Work required
Your answer should be a single number: the count of lines in the entries below that contain "blue".
★ ★ ★ ★
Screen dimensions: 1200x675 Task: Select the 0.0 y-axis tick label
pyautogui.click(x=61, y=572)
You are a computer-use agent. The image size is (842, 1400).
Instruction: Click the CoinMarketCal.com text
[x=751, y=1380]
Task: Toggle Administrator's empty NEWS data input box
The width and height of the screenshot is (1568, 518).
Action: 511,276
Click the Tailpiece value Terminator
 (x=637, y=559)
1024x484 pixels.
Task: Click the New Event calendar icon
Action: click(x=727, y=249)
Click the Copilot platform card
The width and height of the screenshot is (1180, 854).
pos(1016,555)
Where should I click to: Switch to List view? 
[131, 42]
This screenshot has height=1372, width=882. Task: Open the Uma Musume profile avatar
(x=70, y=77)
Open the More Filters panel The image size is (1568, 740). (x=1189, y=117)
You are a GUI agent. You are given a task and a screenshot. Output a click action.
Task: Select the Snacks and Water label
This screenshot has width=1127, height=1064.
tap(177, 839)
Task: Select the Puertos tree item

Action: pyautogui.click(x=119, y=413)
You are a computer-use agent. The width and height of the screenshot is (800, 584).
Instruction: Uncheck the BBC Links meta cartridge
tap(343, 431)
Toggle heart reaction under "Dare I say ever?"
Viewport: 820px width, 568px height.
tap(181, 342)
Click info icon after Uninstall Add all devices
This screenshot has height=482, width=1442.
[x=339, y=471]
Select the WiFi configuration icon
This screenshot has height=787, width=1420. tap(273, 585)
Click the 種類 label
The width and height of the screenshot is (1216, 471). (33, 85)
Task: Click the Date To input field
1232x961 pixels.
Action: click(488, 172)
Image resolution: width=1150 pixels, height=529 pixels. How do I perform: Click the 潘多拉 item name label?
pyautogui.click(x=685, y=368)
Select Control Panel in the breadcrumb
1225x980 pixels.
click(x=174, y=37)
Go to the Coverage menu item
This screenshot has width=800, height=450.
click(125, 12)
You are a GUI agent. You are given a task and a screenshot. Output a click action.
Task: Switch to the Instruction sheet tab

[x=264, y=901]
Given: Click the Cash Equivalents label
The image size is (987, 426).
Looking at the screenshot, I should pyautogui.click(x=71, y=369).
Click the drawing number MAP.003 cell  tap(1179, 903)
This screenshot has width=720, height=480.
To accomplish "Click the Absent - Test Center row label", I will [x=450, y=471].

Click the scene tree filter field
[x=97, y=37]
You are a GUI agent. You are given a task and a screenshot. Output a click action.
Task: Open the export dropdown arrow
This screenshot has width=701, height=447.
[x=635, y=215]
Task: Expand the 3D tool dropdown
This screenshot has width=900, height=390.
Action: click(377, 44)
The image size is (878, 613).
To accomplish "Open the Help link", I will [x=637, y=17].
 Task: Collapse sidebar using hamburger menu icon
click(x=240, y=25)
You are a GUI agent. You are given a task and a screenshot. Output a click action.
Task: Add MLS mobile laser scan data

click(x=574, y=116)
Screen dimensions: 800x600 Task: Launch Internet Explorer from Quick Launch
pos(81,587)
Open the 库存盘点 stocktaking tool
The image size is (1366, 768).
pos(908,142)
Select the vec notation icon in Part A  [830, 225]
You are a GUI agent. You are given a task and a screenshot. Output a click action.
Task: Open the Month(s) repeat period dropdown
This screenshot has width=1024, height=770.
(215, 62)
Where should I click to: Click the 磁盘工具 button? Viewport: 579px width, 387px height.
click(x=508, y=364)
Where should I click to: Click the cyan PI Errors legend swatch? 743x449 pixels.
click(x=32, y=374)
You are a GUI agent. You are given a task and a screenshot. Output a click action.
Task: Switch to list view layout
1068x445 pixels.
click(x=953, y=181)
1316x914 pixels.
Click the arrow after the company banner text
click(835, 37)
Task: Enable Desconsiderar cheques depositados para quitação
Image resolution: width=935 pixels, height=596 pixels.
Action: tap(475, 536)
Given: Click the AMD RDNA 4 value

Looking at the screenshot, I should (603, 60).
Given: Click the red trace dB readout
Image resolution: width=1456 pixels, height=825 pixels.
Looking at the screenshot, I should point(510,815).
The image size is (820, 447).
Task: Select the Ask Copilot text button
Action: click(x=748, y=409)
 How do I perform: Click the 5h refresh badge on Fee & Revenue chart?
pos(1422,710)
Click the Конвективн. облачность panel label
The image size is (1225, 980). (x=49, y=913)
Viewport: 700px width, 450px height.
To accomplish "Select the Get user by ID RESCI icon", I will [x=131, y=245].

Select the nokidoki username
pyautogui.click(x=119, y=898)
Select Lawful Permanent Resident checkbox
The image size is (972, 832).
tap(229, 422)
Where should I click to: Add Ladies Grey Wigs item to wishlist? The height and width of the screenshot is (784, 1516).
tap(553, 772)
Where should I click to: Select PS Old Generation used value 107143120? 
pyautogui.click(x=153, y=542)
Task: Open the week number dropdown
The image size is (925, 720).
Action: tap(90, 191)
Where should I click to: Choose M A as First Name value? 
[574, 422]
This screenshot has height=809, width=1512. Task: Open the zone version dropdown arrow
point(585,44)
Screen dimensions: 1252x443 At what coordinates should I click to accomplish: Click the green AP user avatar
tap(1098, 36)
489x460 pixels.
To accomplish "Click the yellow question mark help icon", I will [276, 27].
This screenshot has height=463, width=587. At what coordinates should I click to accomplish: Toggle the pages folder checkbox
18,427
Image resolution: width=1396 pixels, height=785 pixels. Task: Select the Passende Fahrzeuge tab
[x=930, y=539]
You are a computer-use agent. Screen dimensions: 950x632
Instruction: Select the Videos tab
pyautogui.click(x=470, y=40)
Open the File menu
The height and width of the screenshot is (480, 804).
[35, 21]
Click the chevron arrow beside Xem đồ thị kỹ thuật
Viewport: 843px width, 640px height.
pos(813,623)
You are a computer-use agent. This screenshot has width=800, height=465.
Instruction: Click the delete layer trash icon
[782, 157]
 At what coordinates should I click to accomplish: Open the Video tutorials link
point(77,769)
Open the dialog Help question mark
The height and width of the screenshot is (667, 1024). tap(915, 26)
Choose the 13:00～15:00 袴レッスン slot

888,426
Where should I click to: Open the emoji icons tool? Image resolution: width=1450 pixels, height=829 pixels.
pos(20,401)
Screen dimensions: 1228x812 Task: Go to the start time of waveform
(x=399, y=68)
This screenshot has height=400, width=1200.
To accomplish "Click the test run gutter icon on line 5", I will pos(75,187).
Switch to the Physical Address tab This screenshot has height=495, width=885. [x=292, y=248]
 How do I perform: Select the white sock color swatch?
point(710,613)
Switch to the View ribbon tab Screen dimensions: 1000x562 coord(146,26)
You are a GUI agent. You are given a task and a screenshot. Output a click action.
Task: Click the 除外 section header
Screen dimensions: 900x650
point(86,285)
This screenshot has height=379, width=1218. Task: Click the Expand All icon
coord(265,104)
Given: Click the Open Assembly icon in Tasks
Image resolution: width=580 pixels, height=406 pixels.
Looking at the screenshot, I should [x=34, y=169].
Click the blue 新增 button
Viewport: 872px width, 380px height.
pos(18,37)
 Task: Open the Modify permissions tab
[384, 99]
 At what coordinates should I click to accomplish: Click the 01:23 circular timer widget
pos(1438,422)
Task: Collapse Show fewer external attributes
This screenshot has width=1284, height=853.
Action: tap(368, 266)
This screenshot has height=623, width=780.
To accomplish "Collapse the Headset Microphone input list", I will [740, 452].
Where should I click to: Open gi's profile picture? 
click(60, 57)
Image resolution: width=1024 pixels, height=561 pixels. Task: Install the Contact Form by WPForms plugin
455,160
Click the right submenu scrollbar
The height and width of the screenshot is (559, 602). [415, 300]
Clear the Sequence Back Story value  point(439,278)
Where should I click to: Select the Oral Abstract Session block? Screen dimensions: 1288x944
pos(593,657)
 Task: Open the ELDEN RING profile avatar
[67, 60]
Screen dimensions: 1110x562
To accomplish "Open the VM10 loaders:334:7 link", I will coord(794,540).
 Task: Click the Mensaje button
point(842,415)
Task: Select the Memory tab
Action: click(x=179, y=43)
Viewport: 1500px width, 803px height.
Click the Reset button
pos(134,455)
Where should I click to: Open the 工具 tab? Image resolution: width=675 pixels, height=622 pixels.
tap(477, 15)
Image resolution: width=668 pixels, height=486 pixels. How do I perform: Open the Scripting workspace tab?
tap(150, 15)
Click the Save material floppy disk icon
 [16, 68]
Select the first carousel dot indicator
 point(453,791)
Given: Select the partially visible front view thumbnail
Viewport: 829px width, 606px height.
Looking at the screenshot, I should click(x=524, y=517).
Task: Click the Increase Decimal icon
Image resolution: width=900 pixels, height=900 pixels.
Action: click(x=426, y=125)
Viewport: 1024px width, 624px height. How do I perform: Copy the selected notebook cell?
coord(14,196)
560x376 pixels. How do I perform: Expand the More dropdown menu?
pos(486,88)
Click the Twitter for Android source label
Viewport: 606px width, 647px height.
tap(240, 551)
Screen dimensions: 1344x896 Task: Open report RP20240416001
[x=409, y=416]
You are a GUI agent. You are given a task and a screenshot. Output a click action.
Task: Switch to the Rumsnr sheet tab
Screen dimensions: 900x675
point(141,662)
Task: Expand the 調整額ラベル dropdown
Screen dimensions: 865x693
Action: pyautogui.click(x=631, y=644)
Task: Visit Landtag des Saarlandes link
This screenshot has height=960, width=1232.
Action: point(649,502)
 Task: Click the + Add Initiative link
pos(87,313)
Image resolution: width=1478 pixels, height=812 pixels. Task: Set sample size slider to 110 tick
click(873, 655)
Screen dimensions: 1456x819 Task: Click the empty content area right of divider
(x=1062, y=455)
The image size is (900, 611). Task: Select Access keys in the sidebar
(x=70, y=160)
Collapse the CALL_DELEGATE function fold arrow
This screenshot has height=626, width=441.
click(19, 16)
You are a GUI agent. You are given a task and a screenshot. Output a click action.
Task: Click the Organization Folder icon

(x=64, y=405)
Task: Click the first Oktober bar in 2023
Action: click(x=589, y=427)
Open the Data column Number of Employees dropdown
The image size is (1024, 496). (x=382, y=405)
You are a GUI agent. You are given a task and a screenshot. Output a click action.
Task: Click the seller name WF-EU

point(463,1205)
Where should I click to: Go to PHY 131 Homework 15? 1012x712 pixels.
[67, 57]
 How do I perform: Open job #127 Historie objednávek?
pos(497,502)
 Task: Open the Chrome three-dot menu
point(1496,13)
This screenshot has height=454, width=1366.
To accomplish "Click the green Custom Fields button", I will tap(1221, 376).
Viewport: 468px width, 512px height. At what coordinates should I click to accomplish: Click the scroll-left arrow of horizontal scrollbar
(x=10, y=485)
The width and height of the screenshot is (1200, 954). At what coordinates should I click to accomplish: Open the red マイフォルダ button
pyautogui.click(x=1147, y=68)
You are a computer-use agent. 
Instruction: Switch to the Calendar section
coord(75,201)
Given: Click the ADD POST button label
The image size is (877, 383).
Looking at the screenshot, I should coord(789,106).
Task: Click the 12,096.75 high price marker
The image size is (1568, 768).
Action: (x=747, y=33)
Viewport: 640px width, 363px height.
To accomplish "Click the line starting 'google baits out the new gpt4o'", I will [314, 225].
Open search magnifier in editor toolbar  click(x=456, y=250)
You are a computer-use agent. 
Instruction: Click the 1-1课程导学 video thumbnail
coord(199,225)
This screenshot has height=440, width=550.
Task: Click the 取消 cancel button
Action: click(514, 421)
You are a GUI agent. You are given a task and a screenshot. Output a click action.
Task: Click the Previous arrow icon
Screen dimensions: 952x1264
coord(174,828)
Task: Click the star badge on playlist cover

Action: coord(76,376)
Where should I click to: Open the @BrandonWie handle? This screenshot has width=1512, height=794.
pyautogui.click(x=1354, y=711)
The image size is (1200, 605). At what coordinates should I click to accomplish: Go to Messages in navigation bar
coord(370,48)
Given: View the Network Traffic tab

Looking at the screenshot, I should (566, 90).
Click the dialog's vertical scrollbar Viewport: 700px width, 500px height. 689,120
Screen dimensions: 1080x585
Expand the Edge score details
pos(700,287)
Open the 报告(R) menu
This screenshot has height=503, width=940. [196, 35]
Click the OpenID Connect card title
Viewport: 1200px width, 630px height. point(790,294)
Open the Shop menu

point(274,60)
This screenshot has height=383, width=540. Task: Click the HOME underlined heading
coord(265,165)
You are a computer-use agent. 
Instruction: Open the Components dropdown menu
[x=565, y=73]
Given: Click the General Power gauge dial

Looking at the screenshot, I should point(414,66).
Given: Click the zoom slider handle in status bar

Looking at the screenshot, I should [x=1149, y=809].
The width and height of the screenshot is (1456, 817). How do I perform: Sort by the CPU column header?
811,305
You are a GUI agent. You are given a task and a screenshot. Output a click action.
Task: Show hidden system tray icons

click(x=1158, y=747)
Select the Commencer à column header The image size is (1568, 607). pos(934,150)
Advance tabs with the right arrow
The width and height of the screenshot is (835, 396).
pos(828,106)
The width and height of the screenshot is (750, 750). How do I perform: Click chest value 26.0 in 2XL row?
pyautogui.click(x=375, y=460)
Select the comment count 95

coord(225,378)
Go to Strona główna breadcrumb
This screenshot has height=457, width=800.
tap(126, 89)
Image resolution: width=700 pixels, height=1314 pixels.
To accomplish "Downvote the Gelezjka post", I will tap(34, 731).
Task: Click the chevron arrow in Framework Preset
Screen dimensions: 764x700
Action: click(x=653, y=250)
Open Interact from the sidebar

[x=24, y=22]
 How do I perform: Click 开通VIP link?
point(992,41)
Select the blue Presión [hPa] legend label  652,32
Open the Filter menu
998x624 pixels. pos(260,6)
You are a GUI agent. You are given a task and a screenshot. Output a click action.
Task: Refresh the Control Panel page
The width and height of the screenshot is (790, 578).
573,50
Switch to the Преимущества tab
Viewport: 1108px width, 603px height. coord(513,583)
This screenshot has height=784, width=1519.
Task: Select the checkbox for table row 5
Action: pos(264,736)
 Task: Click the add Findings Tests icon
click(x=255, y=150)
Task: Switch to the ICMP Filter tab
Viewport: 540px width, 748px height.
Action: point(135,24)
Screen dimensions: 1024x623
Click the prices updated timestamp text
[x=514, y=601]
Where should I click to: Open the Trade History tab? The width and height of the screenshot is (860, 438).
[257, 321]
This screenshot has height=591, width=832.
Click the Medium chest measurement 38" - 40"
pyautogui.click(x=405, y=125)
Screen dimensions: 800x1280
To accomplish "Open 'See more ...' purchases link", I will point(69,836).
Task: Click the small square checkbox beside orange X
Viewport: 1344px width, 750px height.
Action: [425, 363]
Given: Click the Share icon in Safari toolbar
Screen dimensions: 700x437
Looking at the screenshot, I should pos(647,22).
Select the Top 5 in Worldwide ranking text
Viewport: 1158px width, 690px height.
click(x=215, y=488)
★ ★ ★ ★
Written response
2